A Fábrica, adianta, quer "dedicar-se à produção de tudo o que está subjacente à criação literária", seguindo o modelo de "uma escola de escritores como as que existem noutros países e que faz falta no nosso". Por isso prevê turmas e diferentes níveis. "Não se pretende criar autores de best-sellers, mas dotar as pessoas da capacidade de escrever com qualidade, sem erros". "Nas academias de futebol dos grandes clubes, só 1% dos jogadores segue carreira ou atinge a fama", compara.

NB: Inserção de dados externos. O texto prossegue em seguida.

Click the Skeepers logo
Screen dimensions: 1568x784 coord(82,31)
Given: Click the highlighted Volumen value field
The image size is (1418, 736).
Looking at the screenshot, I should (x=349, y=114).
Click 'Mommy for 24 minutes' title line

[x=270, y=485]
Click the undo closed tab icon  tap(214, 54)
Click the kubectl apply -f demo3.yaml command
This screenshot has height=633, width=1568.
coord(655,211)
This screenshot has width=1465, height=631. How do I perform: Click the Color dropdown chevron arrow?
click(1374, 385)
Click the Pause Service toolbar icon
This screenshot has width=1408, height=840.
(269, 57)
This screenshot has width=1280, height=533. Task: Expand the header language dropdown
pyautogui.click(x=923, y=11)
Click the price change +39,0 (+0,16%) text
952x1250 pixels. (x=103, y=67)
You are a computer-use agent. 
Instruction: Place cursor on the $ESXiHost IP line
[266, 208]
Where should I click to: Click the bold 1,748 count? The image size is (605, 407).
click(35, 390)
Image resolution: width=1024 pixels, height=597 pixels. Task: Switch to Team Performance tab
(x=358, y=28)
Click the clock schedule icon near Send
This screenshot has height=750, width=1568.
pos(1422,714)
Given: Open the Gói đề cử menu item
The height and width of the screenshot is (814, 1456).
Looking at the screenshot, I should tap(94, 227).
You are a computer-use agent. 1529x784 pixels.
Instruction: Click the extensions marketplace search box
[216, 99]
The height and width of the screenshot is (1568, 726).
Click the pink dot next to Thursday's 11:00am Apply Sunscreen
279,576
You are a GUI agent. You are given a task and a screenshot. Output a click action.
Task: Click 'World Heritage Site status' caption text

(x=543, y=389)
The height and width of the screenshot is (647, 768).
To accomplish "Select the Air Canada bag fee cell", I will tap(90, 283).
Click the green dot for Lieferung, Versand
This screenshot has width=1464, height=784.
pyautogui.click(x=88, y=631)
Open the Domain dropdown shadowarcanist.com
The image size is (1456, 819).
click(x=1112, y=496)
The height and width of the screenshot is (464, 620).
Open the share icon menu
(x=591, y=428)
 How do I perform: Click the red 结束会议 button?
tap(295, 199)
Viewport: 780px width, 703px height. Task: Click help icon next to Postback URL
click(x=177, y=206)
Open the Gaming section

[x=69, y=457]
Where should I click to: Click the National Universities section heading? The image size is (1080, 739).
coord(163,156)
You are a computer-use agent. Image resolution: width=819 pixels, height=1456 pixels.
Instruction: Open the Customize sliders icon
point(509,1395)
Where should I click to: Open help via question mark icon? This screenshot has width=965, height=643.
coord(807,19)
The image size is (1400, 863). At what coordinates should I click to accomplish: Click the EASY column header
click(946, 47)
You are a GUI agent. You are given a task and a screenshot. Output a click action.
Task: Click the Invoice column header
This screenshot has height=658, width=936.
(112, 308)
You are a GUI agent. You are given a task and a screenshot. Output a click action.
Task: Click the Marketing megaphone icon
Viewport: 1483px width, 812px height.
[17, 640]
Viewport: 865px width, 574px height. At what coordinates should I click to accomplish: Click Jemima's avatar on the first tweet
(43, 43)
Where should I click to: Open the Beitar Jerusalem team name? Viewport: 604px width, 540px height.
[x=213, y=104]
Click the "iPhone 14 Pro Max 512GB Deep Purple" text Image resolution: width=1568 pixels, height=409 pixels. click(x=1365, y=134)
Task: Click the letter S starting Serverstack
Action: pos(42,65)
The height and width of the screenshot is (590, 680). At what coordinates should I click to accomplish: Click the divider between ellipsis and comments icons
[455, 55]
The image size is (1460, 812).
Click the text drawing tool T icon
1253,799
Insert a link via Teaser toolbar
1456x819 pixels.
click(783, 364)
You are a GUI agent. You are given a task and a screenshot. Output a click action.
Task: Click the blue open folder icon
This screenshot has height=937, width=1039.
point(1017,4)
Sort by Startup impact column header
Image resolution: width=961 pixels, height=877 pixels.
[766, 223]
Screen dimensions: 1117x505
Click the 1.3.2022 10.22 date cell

Não se pretende, ressalva, "dizer como se escreve", mas antes aplicar o princípio de "oferecer a cana e não o peixe". Ou seja, "transpor pensamentos e imaginações para o papel, para que as pessoas escolham o seu caminho, a sua voz, evitando o lado mais convencional da escrita".
Coordenada pelo autor do projecto, a escola contará com colaboração de "nomes conhecidos" da crítica literária, do jornalismo e da literatura, a revelar oportunamente. O projecto, sublinha, é assumidamente pequeno. "Não quer crescer muito, mas sim trabalhar bem". Joaquim Forte
A Oficina da Escrita
Textos para telemóveis e trabalhos académicos
A Fábrica anuncia outros serviços relacionados com a escrita auxílio na elaboração de trabalhos académicos, consultoria linguística e criativa, serviços de escrita de slogans, criação de guiões, escrita de mensagens escritas originais para telemóveis, escrita de textos humorísticos.
"Município tem bons escritores"
Em Guimarães, nota Pedro Chagas Freitas, há bons escritores, como Carlos Poças Falcão e Firmino Mendes, de uma geração anterior à sua.